Starting point is 00:24:34 Speaking of old-time tapes, I'll just comment that when I started in computing, tape was also half an inch wide, but instead of 6,000 tracks, it had nine. It's just an astounding number. In any case, the other thing about this indexes in the data partition and finding these earlier indexes is that we have this unbroken chain of index back pointers. So whenever we write an index, we write into it a back pointer to the prior index. Whenever we unmount a tape, we take this index,

Starting point is 00:25:09 we write it up, well, we write the last index here. We set its back pointer. We then write that index again in the index partition. We make a pointer here, and that's how indexes are chained. So this is all well and good good except that we have a problem. Tape capacities since LTO5

Starting point is 00:25:30 when LTFS was first released we've gone from about 3 terabytes I'm sorry 1.5 terabytes. That's uncompressed, though, right? So it was 3 terabytes compressed. I'm going to use compressed numbers because the tape drive compresses internally. Unless you turn it off specifically, you're going to get the 3 terabytes kind of number.

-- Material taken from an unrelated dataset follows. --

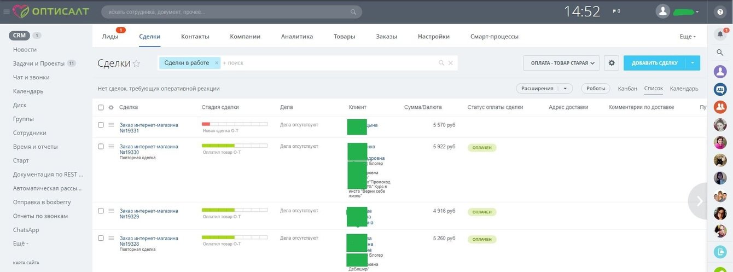Click the stage progress bar of order №19331
Screen dimensions: 733x272
click(235, 124)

Starting point is 00:26:02 At some point along the compression ratio also changed, right? Right. We went from 2 to 2.5. We changed the compression algorithm and the, they don't call it a buffer size, but there's a term for it that I can't remember. In any case, we've gone to about an order of magnitude larger and we're looking at another order of magnitude over the next 10 years.

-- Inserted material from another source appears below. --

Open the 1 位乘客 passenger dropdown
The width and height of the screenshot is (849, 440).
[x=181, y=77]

Starting point is 00:26:26 And so tape capacities are growing essentially exponentially. That increases the number of files on a tape, thus the index size, because every file takes a certain amount of space in the index. Plus, in many cases, people are actually, oddly enough,

Starting point is 00:26:42 using smaller rather than larger files, which also increases the amount of space that the index tapes. So we're getting this corresponding increase in the overhead of recording this index in the data partition. It takes time to go through and build the index into an XML structure, because obviously it's not stored as XML in memory. It takes time to write that on the tape, and of course it takes space on the tape. So this has gotten to the point now where that's become an issue in some installations,

Starting point is 00:27:10 and so we set out to solve that problem. And the way we decided to solve it is probably kind of obvious. We decided that, well, rather than writing a full index every time we write an index on the tape, we'll write what we've decided to call an incremental index, which is just the incremental changes from the last index. So with version 2.5 of LTFS, we now have these incremental indexes that record only the changes to the file system since the prior index.

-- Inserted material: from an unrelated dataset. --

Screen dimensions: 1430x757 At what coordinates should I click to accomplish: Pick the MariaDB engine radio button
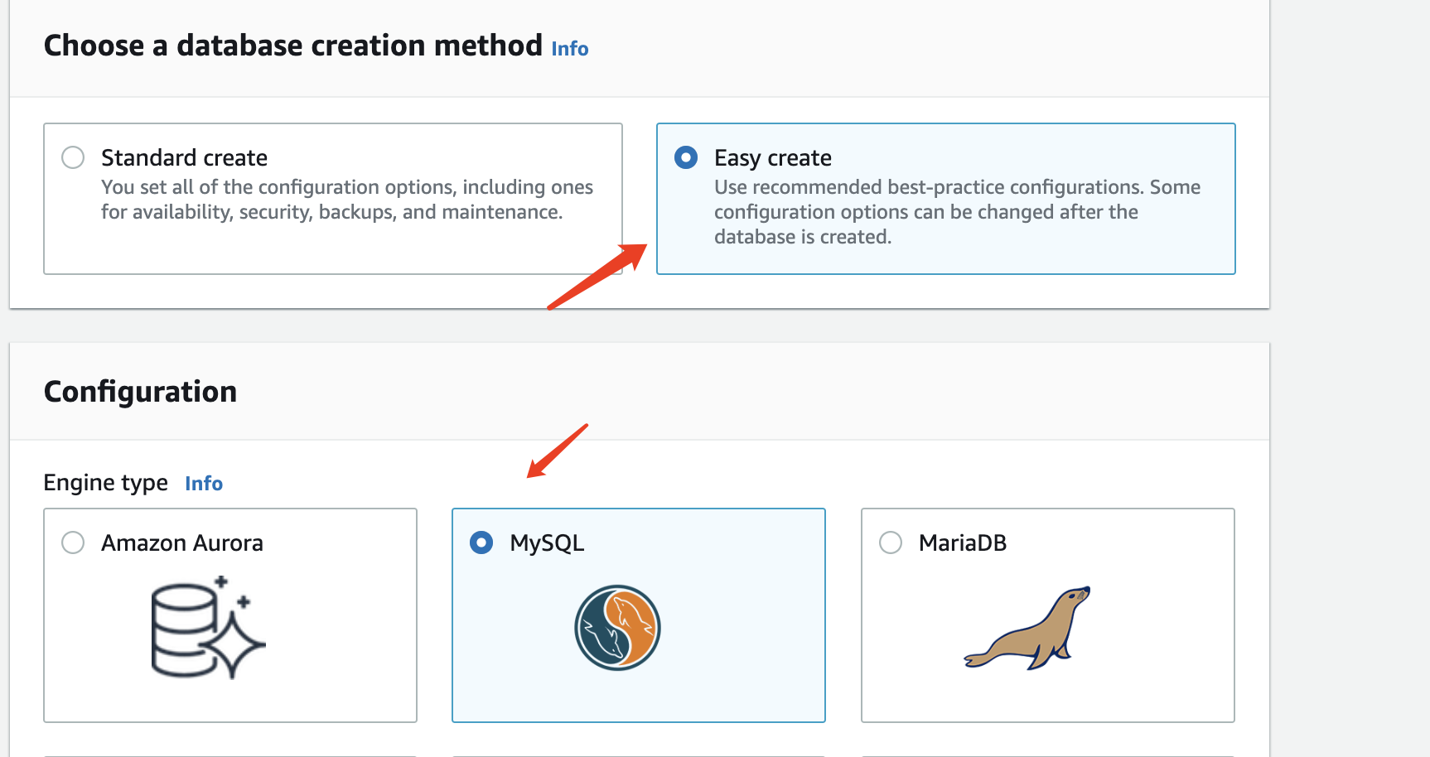(x=891, y=542)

Starting point is 00:27:39 That prior index could be a full index or it could be an incremental index, but whatever's changed since the last index gets written in the next incremental index. So there's some rules about incremental indexes. First of all, they only appear in a data partition, and they only get written as a result of one of these sync points. They never get written at unmount time. So whenever you unmount the tape, you're writing a full index so that you end

Starting point is 00:28:08 up with the same index at the end of the data and index partition, just like always. And of course, the index partition can only contain a full index. But incremental indexes can be interspersed with full indexes in the data partition. And again, they would only be written as a result of this kind of a sync point function, right? Calling sync or having the policy for when you do synchronization trigger an index in the data partition. So we expect that full indexes would be written periodically, and we're saying kind of as a rule of thumb, we would think that every 5 to 10 indexes,

Starting point is 00:28:51 you'd probably want to write a full index, because if you needed to recover the tape for some reason, you wouldn't want to write one full index and then have the rest of your tape be full of incremental indexes. You'd have to go back to the beginning of the tape and roll forward. It's kind of like an iframe, an MPEG, and then the other frames that follow it. So periodically, we expect that you'll still write a full index, but maybe only every five to ten or so indices on the tape would be a full index. And then from that point forward, you can have incremental indexes. Although an implementation can always choose to write a full index, let's suppose,

Starting point is 00:29:30 for instance, that there have been a huge number of changes to the file system since the last incremental index, and the implementation says, oh, I've got so many changes that it doesn't make sense to write an incremental. I'll just write a full. Or maybe that implementation, as mine did, keeps a log of changes, and finally you say, my log's too big, throw it away, and mark it as a full index next time. So anyway, those are some rules about incremental indexes. As I talked about before,

Starting point is 00:30:04 we have this chain of back pointers. We kind of saw this picture basically before. But now we have two kinds of indexes, so we actually need to have two kinds of back pointers. And this is important for backwards compatibility. And my next slide is going to be all about backwards compatibility because that was a big issue for us, of course. So we now have two kinds of indexes. We have full indexes and incremental indexes. And you can see a picture here of a tape that is in a consistent, what we call a consistent

Starting point is 00:30:36 state, meaning it's ready to be unmounted. And so we have here a full index, of course, in the index partition, pointing to a full index at the end of the data partition, but a couple of incremental indexes and then a full index. By the way, when the tape gets formatted, empty full indices are written at the beginning of each partition. So that's kind of the starting state of the tape. You do a file system create, of course. So now we have these two different back pointers.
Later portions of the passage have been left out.